二、しかるに、元来、法人税法第三二条の規定は、処分庁の判断の慎重、合理性を担保してその恣意を抑制するとともに、処分の理由を相手方に知らせて不服申立の便宜を与える趣旨に出たものであるから(前記最高裁判決、最高裁昭和三八年五月三一日第二小法廷判決、同昭和四七年三月三一日第二小法廷判決等)、原判決の適示の如く、単に、納税者にどのような点において、いかなる金額の更正処分がなされたかを知らせるのみでは、更正処分の理由として不充分である。

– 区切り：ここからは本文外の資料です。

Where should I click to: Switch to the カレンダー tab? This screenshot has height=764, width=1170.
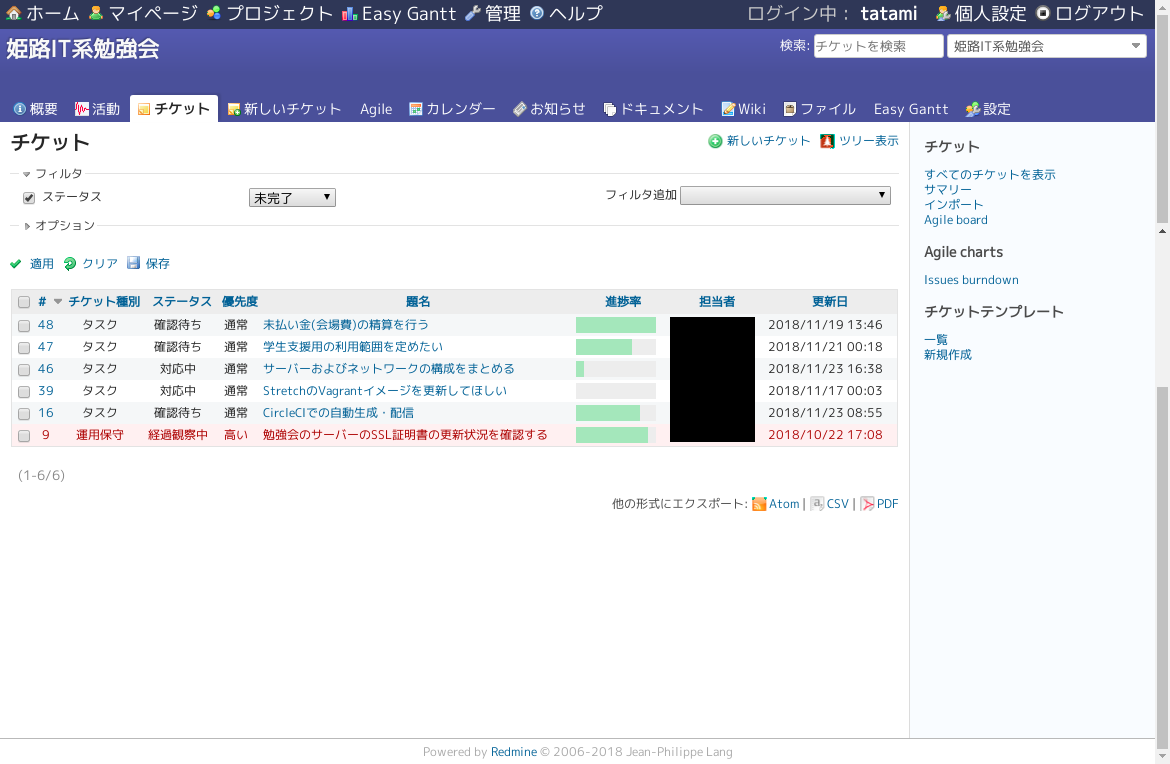pyautogui.click(x=451, y=109)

即ち、本件再更正処分は、いかなる理由で課税対象になるのか、その法的根拠(法人税法何条を適用するのか)は示されていない。しかも、これは、第一回更正処分に対する上告人の異議申立、審査請求および第一回の更正処分取消訴訟事件において、何故、時価との差額を贈与を受けたものと認めるのか、何故、評価減をなすのか、また、これを益金に加算するのか法的根拠を明示するよう、求めているのであるから本件再更正処分の附記理由においても、これを明らかにすべきであつた。右法的根拠の明示は、もとより租税法定主義より、最も、基礎的基本的なことであり、被上告人はこれを附記理由として記載すべきは、当然のことであり、また、前記最高裁の判例の趣旨である更正処分の合理性の担保、納税者に不服申立の便宜を与える点からいつても、これを明らかにするのは当然のことである。

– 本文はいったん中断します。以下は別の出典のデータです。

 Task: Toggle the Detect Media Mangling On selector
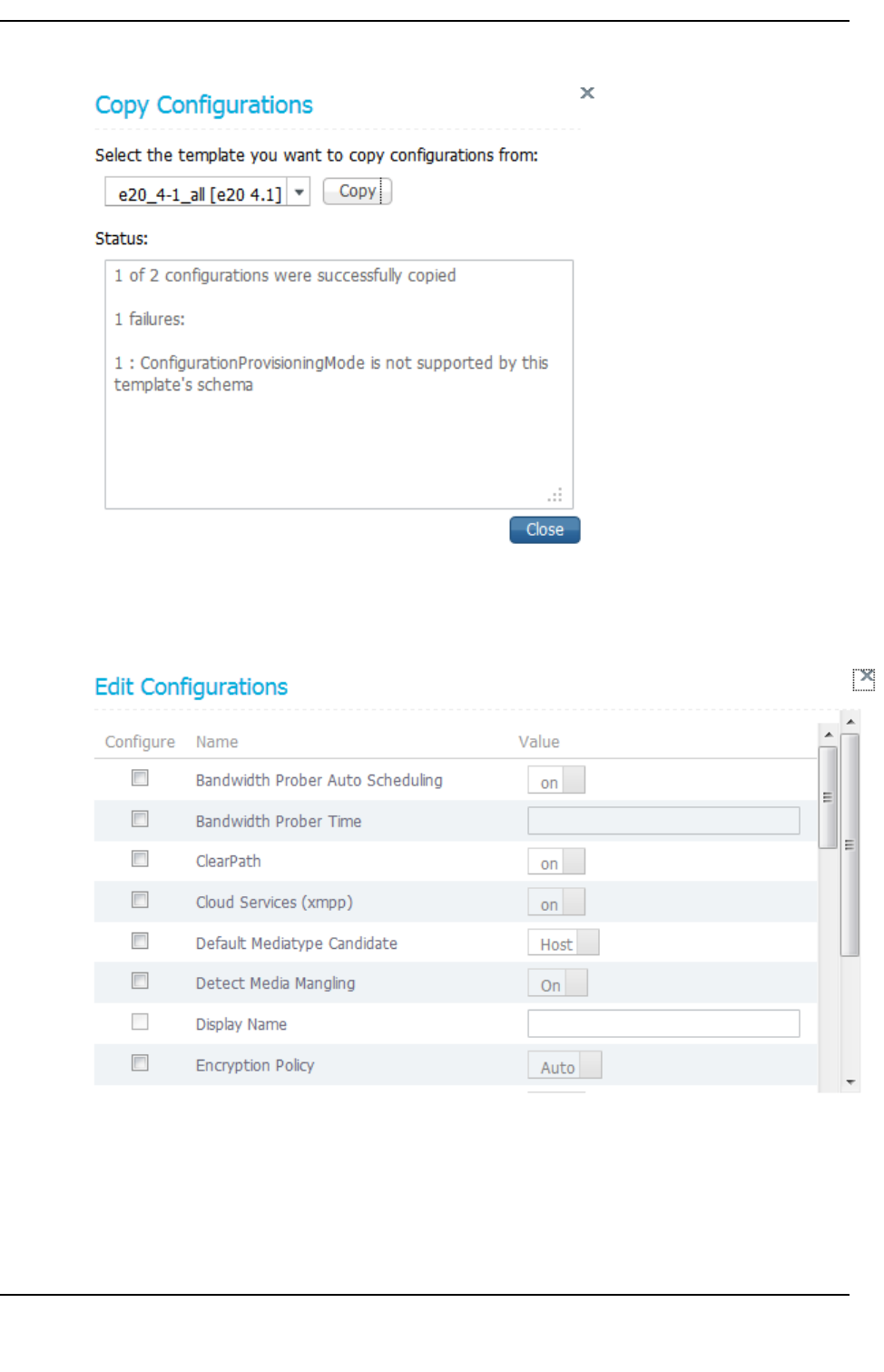click(557, 984)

また、土地の評価についても、いかなる根拠、基準にもとづき、時価を算出したのか、そして、いかなる価額が、時価に比して著しく低い価額であるのか、前記判例の趣旨より、更正処分の附記理由として具体的に記載すべきである。特に上告人は、第一回の更正処分に対する不服申立、同取消訴訟事件において、本件土地の下関市における固定資産税台帳の昭和三七年、昭和三八年度の評価は、いずれも、六〇四、三九〇円であり、これを上廻る譲受け価額である九三四、九〇三円が、何故、著しく時価に比して低い価額であるのか、本件土地は第三者が占有しており、上告人が直ちに、使用できない状況にあつたことが、右評価に如何に関連するか、もともと、本件土地のみの譲受けではなく、前記北九州市八幡区に本店ある訴外秋田商会木材株式会社(以下訴外会社という)の下関地区の営業権の一環として譲受けたことなどを主張、立証しているのであるから、更正処分の理由附記が納税者の不服申立の便宜を与え、また、反面、納税者を納得させる趣旨である以上、被上告人は、本件再更正処分にあたり、この点につき、前記同様その理由を開示すべきである。

なお、原判決においても更正処分の附記理由につき納税者の不服申立の判断資料を与えるためと解しながら、単に、どのような点において、いかなる金額の更正がなされたかを示せば足りるとするが、それだけでは、不充分であつて、前記の如く、その資料を具体的に提示したとはいえないのである。